15 /*Helper function
16 *Insert a newly generated free chunk into the first spot on the free list.
17 * The chunk is cast as a MallocProlog, so the various pointers in it are
18 * accessed with C's help -- and the size of the prolog is easily added to
19 * the pointer when a chunk is returned to the app -- so C handles changes
20 * in pointer sizes among machines.
21 *
22 *The list head is a normal MallocProlog struct -- identified by its
23 * prevChunkInFreeList being NULL -- the only one.
24 *
25 *The end of the list is identified by next chunk being NULL, as usual.
26 */
27 void inline
28 add_chunk_to_free_list( MallocProlog *chunk, MallocProlog *listHead )
29 {
30 chunk->nextChunkInFreeList = listHead->nextChunkInFreeList;
31 if( chunk->nextChunkInFreeList != NULL ) //if not last in free list
32 chunk->nextChunkInFreeList->prevChunkInFreeList = chunk;
33 chunk->prevChunkInFreeList = listHead;
34 listHead->nextChunkInFreeList = chunk;
35 }
38 /*This is sequential code, meant to only be called from the Master, not from
39 * any slave VPs.
40 *Search down list, checking size by the nextHigherInMem pointer, to find
41 * first chunk bigger than size needed.

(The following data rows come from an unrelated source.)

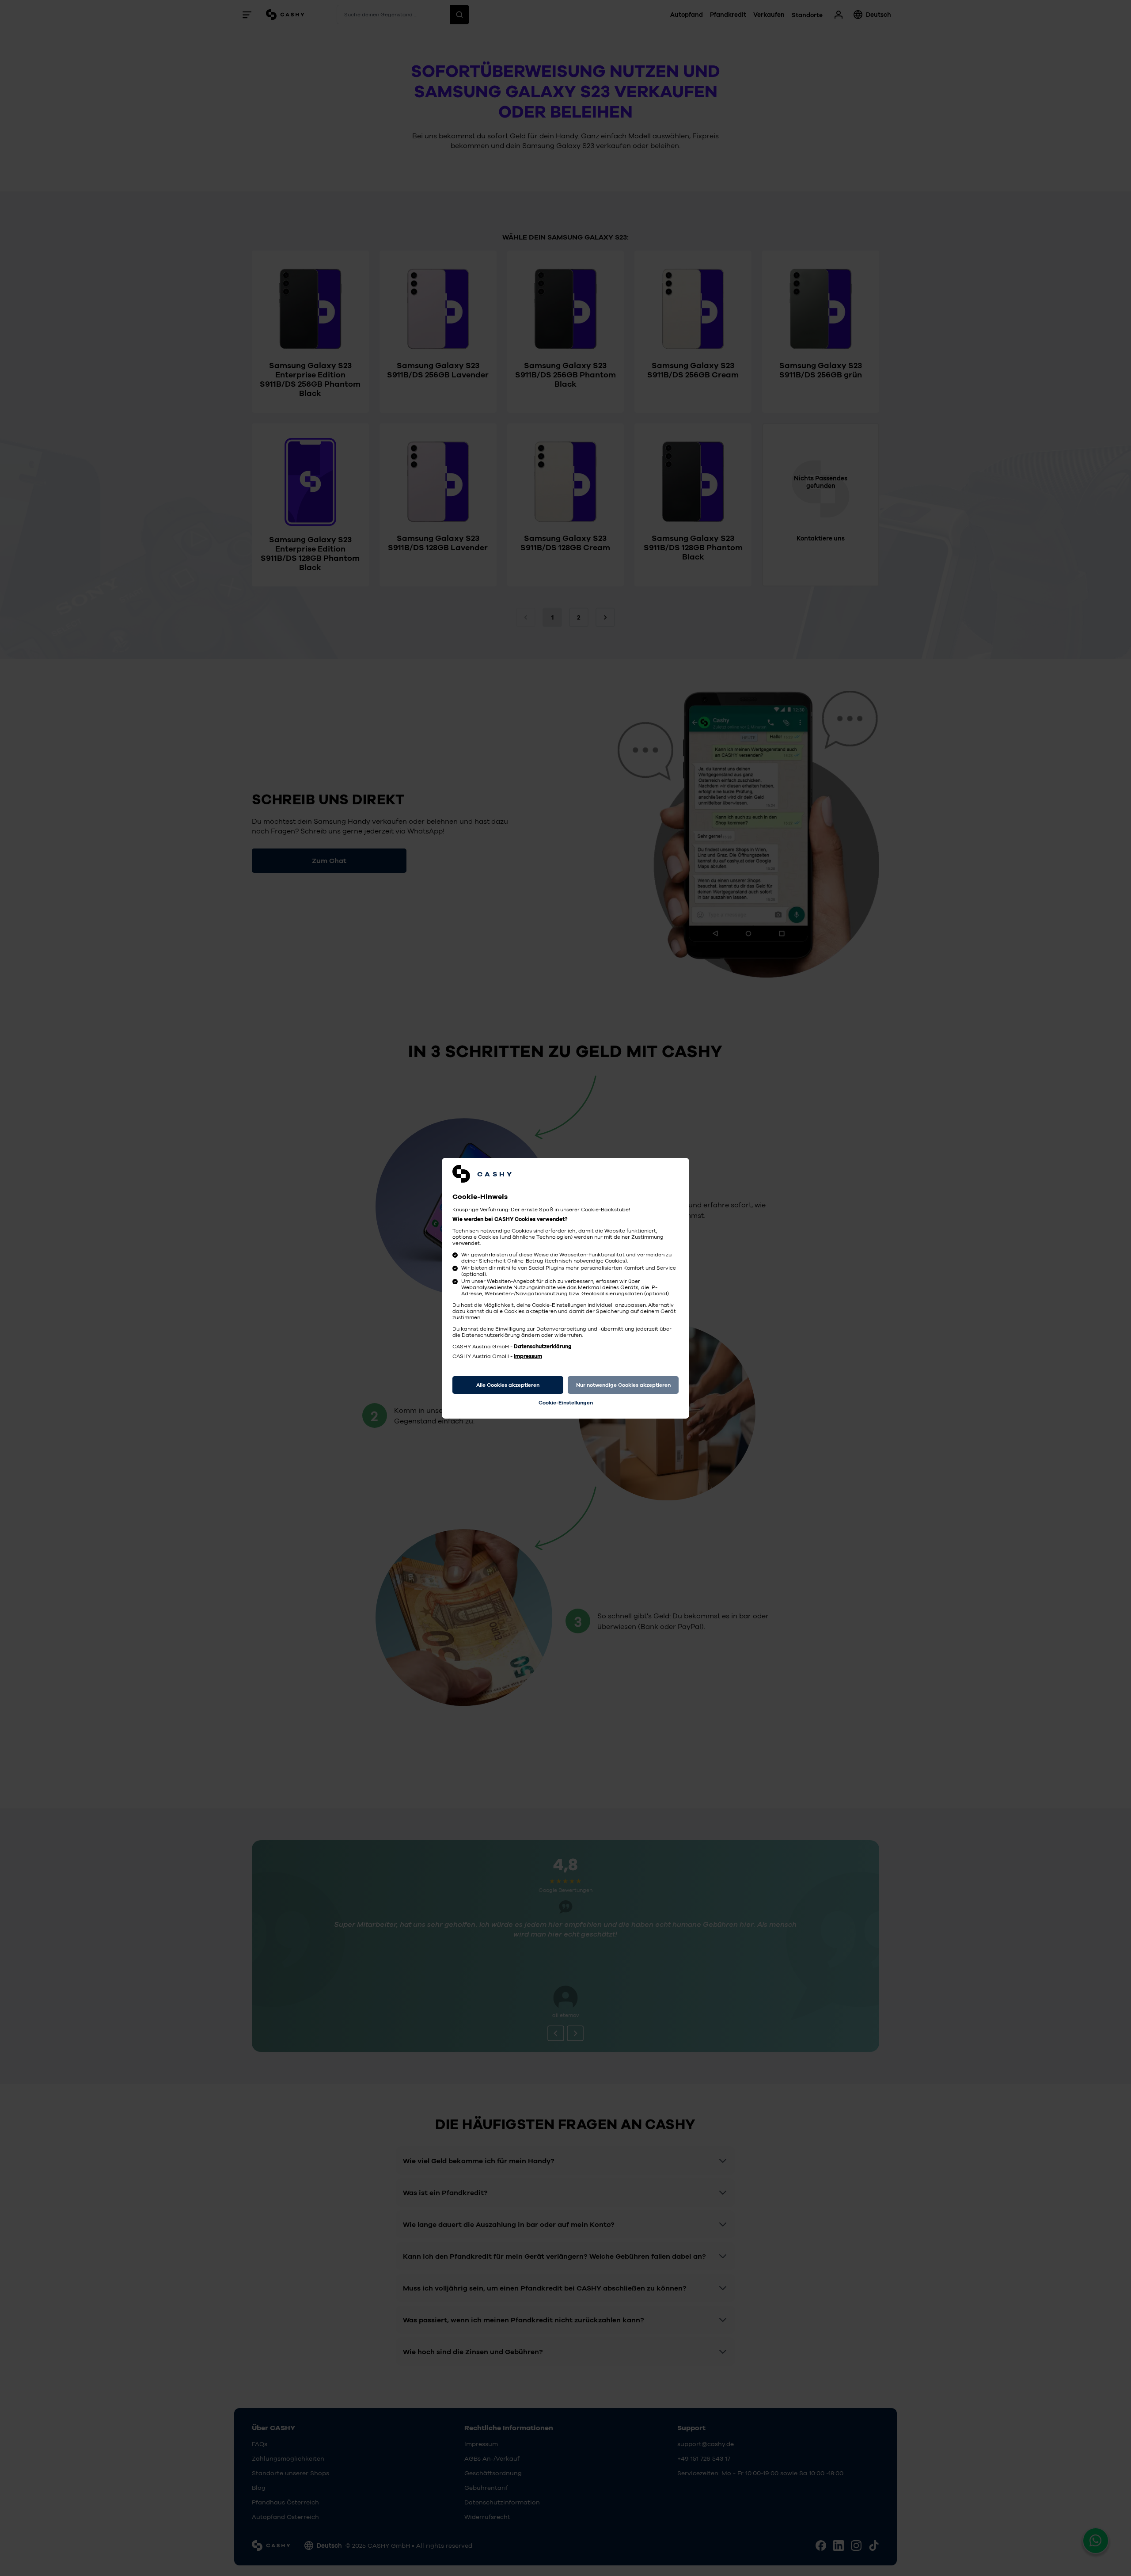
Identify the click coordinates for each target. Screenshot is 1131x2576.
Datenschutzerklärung (543, 1346)
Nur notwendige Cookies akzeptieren (623, 1385)
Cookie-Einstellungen (566, 1403)
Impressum (528, 1356)
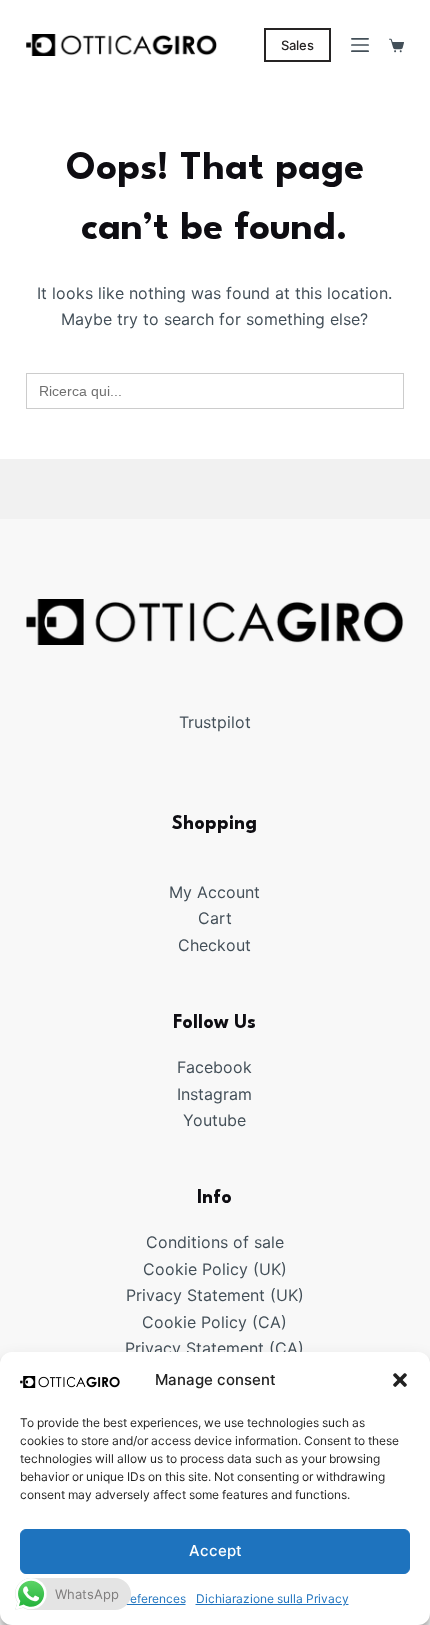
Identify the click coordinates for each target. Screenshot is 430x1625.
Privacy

42 *Shave off the extra and make it into a new free-list element, hook it in
43 * then return the address of the found element plus size of prolog.
44 *
45 *Will find a
46 */
47 void *
48 VMS__malloc( int32 sizeRequested )
49 { MallocProlog *foundElem = NULL, *currElem, *newElem;
50 int32 amountExtra, foundElemIsTopOfHeap, sizeConsumed,sizeOfFound;
52 //step up the size to be aligned at 16-byte boundary, prob better ways
53 sizeRequested = ((sizeRequested + 16) >> 4) << 4;
54 currElem = (_VMSMasterEnv->freeListHead)->nextChunkInFreeList;
56 while( currElem != NULL )
57 { //check if size of currElem is big enough
58 sizeOfFound=(int32)((char*)currElem->nextHigherInMem -(char*)currElem);
59 amountExtra = sizeOfFound - sizeRequested - sizeof(MallocProlog);
60 if( amountExtra > 0 )
61 { //found it, get out of loop
62 foundElem = currElem;
63 currElem = NULL;
64 }
65 else
66 currElem = currElem->nextChunkInFreeList;
67 }
69 if( foundElem == NULL )
70 { ERROR("\nmalloc failed\n")
71 return (void *)NULL; //indicates malloc failed
72 }
73 //Using a kludge to identify the element that is the top chunk in the
74 // heap -- saving top-of-heap addr in head's nextHigherInMem -- and
75 // save addr of start of heap in head's nextLowerInMem
76 //Will handle top of Heap specially
77 foundElemIsTopOfHeap = foundElem->nextHigherInMem ==
78 _VMSMasterEnv->freeListHead->nextHigherInMem;
80 //before shave off and try to insert new elem, remove found elem
81 //note, foundElem will never be the head, so always has valid prevChunk
82 foundElem->prevChunkInFreeList->nextChunkInFreeList =
83 foundElem->nextChunkInFreeList;
84 if( foundElem->nextChunkInFreeList != NULL )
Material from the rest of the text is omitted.